AppleMusic-Downloader
- 4 Devlogs
- 7 Total hours
A powerful applemusic downloader with gui
A powerful applemusic downloader with gui
repair downloader_song_legacy.py
This conversation tracked the comprehensive refactoring and bug-fixing of the AppleMusic-Downloader project. The work began by diagnosing why CN-region songs failed with a KeyError on extendedAssetUrls — fixed by switching to .get() with a fallback, and adding a webplayback-based stream path for songs without enhancedHls. We then extracted the entire download orchestration from cli.py (a Click-based CLI) into a new core_downloader.py module — a pure Python API with no terminal dependencies — and rewired both cli.py and download_worker.py (the GUI’s QThread) to call it directly, eliminating a class of Windows GUI crashes caused by Click’s stdin/stdout assumptions. We fixed download_worker.py’s variable name bug (remux_path vs remuxed_path) that silently dropped song files, normalized Path/str type handling, added CENC stream support (ISO-23001-7 with data:;base64, KIDs) by reconstructing Widevine PSSH boxes and passing real KIDs to mp4decrypt, switched ffmpeg remux from -f ipod to -f mp4 and added automatic fragmentation detection with fallback to aac_at/aac re-encoding for playable output, and added backward-compatible config migration for the renamed codec_song enum. We also fixed the Windows manifest name, updated the PyInstaller .spec with missing hidden imports, and corrected several type annotation issues across models.py, downloader.py, and downloader_song.py. The result is that both standard Widevine songs (e.g., ROSÉ’s toxic till the end) and CENC-encrypted songs (e.g., Queen’s Under Pressure via the 28:ctrp256 webplayback asset) now download and play correctly across all platforms.
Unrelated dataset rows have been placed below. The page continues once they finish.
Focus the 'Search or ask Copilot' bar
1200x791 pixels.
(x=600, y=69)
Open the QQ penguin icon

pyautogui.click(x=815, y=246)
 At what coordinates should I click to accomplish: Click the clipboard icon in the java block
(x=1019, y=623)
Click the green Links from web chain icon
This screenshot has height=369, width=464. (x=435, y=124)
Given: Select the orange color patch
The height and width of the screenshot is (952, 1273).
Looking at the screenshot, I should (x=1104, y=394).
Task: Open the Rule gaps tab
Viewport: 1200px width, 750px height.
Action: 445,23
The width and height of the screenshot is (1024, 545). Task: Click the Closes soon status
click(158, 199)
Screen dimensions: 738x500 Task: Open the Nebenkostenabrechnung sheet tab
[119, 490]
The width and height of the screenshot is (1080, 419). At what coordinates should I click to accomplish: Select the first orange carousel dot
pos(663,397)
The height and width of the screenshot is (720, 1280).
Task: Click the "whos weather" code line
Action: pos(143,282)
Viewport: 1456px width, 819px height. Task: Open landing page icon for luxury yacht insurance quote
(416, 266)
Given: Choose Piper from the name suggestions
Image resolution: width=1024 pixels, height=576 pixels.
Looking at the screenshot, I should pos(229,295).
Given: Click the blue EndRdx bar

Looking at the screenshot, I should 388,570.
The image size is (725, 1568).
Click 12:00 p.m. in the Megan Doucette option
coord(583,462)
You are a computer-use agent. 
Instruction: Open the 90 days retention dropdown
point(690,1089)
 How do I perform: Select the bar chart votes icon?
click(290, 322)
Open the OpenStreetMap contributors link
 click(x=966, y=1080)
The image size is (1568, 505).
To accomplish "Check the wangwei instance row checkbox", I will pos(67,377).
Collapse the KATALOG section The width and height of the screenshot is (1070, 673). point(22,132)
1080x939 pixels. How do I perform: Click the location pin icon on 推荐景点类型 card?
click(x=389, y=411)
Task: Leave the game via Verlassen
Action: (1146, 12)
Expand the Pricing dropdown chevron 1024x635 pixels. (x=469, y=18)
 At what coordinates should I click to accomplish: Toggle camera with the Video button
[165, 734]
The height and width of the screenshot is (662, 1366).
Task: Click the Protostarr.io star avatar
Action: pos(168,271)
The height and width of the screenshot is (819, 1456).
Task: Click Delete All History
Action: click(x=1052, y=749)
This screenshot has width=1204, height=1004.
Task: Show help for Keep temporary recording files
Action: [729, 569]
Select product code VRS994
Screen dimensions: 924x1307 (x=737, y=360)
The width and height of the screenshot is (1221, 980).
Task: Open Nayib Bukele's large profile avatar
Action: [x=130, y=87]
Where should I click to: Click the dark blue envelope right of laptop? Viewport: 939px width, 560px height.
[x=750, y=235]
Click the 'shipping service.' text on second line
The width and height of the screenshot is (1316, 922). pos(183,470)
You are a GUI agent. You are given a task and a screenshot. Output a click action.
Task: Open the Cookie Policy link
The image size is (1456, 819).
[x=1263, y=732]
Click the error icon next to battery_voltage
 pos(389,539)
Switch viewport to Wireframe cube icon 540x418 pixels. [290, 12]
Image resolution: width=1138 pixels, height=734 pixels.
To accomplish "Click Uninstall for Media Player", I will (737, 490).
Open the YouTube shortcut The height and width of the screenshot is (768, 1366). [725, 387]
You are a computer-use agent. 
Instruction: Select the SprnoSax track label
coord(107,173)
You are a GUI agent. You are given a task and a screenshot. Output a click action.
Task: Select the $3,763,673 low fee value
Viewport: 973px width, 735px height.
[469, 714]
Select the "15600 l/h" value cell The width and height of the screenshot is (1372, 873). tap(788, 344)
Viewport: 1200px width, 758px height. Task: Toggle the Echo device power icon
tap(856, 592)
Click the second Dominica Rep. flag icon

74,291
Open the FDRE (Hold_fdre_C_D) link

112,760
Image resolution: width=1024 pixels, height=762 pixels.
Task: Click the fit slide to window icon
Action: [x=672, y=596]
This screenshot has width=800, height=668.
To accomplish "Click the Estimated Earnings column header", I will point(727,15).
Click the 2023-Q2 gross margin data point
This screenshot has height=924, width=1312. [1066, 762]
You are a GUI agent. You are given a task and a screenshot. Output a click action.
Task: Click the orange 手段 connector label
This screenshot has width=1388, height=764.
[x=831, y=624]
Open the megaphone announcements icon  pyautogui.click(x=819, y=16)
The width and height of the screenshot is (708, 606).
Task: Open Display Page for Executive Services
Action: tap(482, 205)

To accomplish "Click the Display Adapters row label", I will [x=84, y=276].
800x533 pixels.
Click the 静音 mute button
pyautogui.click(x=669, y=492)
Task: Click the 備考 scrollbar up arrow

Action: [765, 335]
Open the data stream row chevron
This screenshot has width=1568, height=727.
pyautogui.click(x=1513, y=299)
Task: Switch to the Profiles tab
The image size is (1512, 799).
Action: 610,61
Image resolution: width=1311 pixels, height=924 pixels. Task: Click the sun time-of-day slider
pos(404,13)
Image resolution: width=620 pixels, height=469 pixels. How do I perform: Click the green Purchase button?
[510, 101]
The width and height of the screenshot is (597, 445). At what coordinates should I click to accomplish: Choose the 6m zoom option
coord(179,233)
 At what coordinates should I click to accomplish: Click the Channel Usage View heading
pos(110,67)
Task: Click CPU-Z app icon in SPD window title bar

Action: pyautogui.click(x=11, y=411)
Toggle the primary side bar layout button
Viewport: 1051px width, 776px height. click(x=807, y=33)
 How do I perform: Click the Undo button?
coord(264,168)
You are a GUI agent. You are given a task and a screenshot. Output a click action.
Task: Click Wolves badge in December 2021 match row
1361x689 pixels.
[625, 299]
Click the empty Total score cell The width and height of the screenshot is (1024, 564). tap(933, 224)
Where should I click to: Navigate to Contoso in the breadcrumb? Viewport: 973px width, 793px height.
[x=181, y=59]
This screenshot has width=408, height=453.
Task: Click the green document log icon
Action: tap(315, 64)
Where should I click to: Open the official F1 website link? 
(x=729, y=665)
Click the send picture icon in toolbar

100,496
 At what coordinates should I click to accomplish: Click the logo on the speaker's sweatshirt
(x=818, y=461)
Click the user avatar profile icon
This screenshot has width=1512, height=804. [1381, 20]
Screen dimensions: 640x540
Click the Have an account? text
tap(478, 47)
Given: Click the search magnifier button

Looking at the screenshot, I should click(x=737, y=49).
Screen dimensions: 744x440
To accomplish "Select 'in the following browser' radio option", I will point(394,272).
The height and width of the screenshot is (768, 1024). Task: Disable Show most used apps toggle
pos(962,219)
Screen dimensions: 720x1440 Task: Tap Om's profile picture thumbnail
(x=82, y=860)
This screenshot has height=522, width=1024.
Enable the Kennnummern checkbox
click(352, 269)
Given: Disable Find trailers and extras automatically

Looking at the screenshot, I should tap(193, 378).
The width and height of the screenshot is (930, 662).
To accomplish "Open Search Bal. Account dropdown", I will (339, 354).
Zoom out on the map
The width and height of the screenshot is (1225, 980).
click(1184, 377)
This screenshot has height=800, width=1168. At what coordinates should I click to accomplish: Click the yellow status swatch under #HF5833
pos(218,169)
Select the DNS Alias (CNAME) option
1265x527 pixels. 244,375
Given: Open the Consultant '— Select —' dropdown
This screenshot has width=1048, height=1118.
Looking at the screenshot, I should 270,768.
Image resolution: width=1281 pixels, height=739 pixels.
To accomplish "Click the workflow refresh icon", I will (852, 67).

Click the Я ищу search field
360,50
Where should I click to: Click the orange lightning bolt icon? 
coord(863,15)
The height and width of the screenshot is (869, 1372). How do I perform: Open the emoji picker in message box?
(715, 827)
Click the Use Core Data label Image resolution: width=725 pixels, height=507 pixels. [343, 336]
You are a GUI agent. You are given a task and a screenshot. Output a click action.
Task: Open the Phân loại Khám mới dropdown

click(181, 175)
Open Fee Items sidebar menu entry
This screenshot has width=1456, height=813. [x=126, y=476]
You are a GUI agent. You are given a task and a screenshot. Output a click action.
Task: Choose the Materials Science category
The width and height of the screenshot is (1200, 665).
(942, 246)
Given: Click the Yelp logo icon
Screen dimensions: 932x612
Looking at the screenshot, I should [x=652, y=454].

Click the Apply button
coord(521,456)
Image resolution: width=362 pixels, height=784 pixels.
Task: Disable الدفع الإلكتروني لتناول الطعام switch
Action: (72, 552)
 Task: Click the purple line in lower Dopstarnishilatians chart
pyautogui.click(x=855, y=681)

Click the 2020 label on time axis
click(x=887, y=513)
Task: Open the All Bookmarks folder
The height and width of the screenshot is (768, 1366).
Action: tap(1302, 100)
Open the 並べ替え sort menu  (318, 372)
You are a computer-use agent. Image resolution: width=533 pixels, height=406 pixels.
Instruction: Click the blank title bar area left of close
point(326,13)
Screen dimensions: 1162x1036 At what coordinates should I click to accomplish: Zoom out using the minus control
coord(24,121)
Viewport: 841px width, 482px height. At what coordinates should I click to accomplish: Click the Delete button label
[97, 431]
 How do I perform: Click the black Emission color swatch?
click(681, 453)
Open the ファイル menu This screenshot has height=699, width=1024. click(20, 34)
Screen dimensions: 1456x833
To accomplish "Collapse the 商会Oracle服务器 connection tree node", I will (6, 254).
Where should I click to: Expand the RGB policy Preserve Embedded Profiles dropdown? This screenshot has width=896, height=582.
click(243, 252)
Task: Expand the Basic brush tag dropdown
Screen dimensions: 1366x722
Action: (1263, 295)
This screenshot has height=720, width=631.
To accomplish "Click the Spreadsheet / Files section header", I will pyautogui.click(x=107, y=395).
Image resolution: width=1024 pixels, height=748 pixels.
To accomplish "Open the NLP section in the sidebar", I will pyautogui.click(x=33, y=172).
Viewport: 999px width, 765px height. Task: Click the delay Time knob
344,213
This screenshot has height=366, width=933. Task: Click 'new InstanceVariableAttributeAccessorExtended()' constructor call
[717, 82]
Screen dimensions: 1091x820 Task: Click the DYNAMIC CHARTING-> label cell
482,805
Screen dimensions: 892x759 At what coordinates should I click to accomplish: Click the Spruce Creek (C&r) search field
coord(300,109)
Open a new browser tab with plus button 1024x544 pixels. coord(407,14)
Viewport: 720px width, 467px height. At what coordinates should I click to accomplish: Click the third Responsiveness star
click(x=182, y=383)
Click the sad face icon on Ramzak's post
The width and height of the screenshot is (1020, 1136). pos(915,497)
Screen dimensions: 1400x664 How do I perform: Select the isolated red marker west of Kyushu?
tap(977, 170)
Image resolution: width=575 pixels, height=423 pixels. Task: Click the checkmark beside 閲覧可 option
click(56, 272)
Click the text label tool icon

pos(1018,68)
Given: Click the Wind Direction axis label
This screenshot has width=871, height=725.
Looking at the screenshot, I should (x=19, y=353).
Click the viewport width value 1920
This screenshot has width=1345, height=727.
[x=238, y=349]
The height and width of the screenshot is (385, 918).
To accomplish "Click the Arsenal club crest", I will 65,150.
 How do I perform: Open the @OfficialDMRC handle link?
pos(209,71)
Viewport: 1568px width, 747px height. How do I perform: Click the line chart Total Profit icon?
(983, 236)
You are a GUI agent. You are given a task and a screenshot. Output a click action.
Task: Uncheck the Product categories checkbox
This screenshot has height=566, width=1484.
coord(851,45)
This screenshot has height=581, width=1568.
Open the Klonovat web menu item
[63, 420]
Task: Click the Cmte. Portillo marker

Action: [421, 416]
really thanks deepseek help me to rebuild the interface
I updated the regular expression to account for Apple changing the location of the index.js file on the Apple Music web interface following WWDC2026. After removing redundant code, I used AI to add cross-platform compatibility support, moving closer to a full project refactor once the holidays are over. I also revamped the UI, implementing a card-stacking layout to make the logs easier to read. Huge thanks to AI—it has made fixing baffling bugs far more efficient.
Preparing to add new features and migrate the tech stack for cross-platform builds next month. In this update, I leveraged AI to refine part of the code and manually optimized and removed redundant code.